During the modelling phase — this is when training a machine learning algorithm happens — UXR brings in more data with the goal of closing gaps or holes in the data. 

Before and throughout this stage, research can help gain a concrete insight into how the user is currently going through their step-by-step journey and if an ML model can make their tasks more efficient.

This is where already existing user journeys and product’s learnability are studied extensively through a combination of methods for the relevant industry through contextual inquiries and lab-based cognitive walkthroughs. By zooming into the existing mental models, UXR can provide insight into how to train the model, its interface design, and its learnability.

When studying the user’s journey, you will notice parts of the process that users enjoy doing because it’s rewarding to be creative and develop output. Such parts of a user’s journey make users feel accomplished because user effort is part of the creative process. Carefully studying every step of the user’s journey and their mental model enables you to make informed decisions on which processes to automate, how and why.

3. Prototyping the algorithms

This is basically creating an early low-to-no-code prototype that behaves similarly to the ML-based feature or product. For this to happen, you don’t need a fully-fledged prototype. In fact, you can use the Wizard of Oz technique to simulate what the system is doing. 

In tests, I have been using a combination of an early prototype with Wizard of Oz to capture users’ verbal and behavioural cues on system interaction. When users see how the system reacts, they can form mental models based on their reactions. 

You could help your team by asking the following questions while they are thinking about the earliest prototypes:

  • How does the model describe what it is doing? [thinking about transparency and building trust with users]
  • How will users provide feedback to the model? [ideation about possible user interactions to train the model continuously]
  • How will the user be able to approve or intervene? [User control]

Answering these questions will help your team better understand how to model intelligent algorithms. That’s why you want to conduct user research by pinning these questions on top of your plan: 

  • What do users think about these suggestions for what to do next? (Helpfulness)
  • Do users know how the system decided to …? [Action, understanding user’s mental model about system’s operation]
  • Was there enough information for users to (take action)? [Confusion vs. clarity on how the system works]
  • Do users know how the model would change over time? [user’s knowledge — this one especially matters because the user’s acknowledgement of the system’s transparency is linked to trust]

Besides qualitatively testing the prototype, you might consider other approaches in case your team has very large stakes in the product, this is especially for cases when ML is a visible part of the experience journey.

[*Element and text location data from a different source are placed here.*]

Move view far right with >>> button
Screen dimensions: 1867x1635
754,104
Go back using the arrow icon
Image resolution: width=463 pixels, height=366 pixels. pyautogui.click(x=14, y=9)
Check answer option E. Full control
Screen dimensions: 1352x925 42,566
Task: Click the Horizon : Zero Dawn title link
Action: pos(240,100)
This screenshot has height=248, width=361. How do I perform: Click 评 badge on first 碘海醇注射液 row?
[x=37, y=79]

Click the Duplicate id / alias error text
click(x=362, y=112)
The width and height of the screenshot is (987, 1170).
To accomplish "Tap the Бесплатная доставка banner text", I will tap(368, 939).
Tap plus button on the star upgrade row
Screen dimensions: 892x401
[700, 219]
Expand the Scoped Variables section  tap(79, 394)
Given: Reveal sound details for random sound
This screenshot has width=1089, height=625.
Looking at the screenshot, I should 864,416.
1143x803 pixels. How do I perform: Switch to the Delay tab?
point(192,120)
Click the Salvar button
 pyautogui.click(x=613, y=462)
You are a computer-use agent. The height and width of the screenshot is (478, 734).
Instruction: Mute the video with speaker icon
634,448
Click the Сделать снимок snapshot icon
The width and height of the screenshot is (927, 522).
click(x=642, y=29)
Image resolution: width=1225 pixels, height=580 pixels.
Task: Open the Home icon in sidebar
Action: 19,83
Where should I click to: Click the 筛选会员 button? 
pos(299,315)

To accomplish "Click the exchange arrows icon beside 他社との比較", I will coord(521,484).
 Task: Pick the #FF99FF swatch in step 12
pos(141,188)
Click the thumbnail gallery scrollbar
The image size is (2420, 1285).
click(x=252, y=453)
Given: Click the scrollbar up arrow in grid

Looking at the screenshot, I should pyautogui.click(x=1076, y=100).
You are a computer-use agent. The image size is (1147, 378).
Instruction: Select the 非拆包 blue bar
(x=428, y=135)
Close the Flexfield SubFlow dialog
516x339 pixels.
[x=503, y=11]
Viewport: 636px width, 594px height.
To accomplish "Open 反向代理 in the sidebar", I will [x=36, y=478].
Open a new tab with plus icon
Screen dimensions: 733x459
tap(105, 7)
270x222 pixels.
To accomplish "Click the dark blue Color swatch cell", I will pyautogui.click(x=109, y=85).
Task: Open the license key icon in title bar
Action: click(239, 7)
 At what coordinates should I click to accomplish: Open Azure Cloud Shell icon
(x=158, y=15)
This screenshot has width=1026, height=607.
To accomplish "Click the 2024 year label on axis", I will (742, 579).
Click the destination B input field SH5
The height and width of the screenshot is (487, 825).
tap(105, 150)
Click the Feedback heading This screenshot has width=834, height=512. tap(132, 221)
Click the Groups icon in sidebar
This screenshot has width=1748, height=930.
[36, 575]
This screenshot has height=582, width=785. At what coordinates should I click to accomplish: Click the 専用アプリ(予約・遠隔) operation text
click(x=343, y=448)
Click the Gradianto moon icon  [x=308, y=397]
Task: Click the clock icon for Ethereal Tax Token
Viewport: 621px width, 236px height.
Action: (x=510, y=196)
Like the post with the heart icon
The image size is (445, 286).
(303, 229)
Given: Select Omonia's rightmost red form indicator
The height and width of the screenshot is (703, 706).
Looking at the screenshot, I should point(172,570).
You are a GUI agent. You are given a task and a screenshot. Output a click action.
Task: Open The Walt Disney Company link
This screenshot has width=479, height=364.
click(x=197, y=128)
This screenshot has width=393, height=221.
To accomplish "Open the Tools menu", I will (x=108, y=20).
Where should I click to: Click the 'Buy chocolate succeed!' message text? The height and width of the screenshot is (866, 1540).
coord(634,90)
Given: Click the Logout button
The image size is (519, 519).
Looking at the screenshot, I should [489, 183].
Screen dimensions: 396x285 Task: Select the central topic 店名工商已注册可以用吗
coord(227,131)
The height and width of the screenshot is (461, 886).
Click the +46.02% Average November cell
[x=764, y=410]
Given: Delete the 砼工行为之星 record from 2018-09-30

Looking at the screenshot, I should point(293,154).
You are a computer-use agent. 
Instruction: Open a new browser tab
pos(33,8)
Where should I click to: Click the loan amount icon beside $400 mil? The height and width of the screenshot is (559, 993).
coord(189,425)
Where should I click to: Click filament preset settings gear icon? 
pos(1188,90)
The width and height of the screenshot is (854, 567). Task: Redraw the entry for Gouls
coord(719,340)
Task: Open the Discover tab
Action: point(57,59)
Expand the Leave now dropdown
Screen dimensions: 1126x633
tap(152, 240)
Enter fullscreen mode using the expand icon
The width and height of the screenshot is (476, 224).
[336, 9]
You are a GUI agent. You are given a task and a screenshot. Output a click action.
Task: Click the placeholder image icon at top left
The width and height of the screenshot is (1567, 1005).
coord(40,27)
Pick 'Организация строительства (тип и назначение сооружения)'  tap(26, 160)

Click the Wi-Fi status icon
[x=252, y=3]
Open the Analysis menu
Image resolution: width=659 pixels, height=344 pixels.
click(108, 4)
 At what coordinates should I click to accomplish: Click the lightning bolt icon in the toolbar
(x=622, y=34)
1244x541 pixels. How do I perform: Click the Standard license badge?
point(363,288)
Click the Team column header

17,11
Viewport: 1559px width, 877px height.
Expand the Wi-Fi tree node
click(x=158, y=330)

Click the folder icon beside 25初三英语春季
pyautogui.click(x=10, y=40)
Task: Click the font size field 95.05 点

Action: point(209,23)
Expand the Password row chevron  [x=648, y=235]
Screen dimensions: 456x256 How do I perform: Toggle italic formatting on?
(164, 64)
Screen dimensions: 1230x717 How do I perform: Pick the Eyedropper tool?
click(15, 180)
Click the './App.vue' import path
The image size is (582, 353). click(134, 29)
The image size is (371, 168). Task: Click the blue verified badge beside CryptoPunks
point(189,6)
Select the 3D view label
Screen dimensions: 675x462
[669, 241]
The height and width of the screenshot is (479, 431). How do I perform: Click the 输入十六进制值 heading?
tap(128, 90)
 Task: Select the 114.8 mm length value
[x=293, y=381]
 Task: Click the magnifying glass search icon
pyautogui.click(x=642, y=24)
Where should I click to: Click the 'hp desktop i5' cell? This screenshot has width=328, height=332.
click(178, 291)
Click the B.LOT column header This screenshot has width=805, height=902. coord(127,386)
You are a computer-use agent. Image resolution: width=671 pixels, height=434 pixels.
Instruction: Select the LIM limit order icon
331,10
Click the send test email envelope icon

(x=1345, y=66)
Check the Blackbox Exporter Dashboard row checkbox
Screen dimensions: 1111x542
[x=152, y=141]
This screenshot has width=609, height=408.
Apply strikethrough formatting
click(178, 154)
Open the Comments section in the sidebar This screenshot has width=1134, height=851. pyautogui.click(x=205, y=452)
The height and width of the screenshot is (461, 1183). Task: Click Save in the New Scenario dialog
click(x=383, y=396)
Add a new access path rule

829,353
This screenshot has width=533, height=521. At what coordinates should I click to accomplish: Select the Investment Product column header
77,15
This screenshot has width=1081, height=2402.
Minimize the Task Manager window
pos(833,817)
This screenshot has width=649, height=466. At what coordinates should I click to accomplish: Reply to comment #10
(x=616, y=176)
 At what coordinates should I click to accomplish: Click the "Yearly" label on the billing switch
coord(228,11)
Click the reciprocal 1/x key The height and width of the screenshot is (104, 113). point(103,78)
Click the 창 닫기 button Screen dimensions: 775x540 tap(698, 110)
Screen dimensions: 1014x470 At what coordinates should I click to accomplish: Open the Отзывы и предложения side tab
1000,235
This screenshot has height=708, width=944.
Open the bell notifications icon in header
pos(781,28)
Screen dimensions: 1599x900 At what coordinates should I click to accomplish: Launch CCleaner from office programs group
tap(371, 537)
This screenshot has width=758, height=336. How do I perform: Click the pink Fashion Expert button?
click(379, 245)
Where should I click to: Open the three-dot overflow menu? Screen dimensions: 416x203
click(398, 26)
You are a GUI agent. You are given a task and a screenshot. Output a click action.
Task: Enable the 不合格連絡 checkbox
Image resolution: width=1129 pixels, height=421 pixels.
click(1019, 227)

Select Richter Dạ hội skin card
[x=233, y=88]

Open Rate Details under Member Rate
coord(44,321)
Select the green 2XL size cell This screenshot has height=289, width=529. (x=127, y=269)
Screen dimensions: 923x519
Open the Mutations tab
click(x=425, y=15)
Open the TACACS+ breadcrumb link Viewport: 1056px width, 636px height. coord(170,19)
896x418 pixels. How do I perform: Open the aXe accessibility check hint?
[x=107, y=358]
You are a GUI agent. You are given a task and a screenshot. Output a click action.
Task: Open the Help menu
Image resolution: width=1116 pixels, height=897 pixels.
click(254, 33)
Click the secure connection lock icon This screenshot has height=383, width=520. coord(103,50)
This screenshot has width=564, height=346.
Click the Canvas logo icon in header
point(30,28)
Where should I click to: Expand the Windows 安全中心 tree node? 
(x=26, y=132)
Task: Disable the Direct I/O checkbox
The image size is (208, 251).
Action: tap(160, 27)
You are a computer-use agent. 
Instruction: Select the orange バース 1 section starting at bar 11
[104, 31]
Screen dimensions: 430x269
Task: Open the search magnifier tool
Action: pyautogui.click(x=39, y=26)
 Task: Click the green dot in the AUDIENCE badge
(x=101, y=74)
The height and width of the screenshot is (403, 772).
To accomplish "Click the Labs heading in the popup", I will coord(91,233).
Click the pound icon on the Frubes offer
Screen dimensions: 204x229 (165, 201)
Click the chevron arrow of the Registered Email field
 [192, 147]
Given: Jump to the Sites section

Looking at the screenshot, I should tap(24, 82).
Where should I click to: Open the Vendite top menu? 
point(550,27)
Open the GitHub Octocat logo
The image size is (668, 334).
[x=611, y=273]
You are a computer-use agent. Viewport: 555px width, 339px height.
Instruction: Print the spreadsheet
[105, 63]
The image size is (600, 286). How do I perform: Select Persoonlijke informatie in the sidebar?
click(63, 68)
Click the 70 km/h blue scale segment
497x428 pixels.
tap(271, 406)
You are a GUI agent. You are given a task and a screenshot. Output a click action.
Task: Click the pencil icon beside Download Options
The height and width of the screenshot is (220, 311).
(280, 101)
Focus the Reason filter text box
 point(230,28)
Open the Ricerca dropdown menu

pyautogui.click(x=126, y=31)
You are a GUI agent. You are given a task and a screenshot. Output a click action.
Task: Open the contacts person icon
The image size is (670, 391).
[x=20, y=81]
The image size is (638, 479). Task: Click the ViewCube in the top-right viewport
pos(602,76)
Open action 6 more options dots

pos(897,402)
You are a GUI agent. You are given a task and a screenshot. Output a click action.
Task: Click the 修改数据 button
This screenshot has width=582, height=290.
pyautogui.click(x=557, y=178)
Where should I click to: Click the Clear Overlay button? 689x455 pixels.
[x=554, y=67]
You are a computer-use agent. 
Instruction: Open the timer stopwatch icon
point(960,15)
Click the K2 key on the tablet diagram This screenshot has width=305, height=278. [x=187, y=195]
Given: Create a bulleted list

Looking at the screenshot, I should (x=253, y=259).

That’s why measuring users’ attitudes (trust), behaviour (task duration and usability performance) and mental models (how the system should operate) should all equally matter in ML-powered products.

4. Continuous monitoring

You have run your research, provided your team with insights and now they are more confident about the design direction. But your work is not done, yet!

Now’s the time for more research to shine up to ML modelling by reassessing how the trained model meets the users’ expectations.

Evaluating the ML-based system against user’s mental model:

You want your system to adapt and evolve with the user’s mental model. This way users won’t be forming their own theories about how an ML-powered system works. 

The importance of frequent behavioral studies is to help your team accommodate the ML-model to the user’s mental model. Continuous research is needed because:

  • Humans change over time, and so do their behaviour
  • Technology is changing all the time: people influence technology and technology influences them
  • Your team’s biases change over time
  • Product value and perception of usefulness are non-linear.

Once the model is in use, it will be easy to draw conclusions based on analytics and other quantitative data, however continuously testing the model in the hands of the users will reveal feedback on how it feels and reveal answers to such questions:

  • How easy is it for users to use the system? Easy, difficult? Do they even notice there’s ML embedded in their journey?
  • How’s their life with it? Is it improved, do they like it or can they live without it — why and why not?

With insights collected through direct user feedback, product developers can make educated decisions together around what improvements to implement in the next upgrade.

5. Wrap up

The agile philosophy has conditioned us to go for lean user research and test an MVP by releasing it into the market as quickly as possible. While embracing the agile method is great, it cannot come at the cost of quality, and as we have demonstrated, this is critical in the ML space.

Research during discovery, ideation, before and post-launch is incredibly valuable. Make sure you help your team by asking the right questions to shape the direction and the design of your ML-powered products.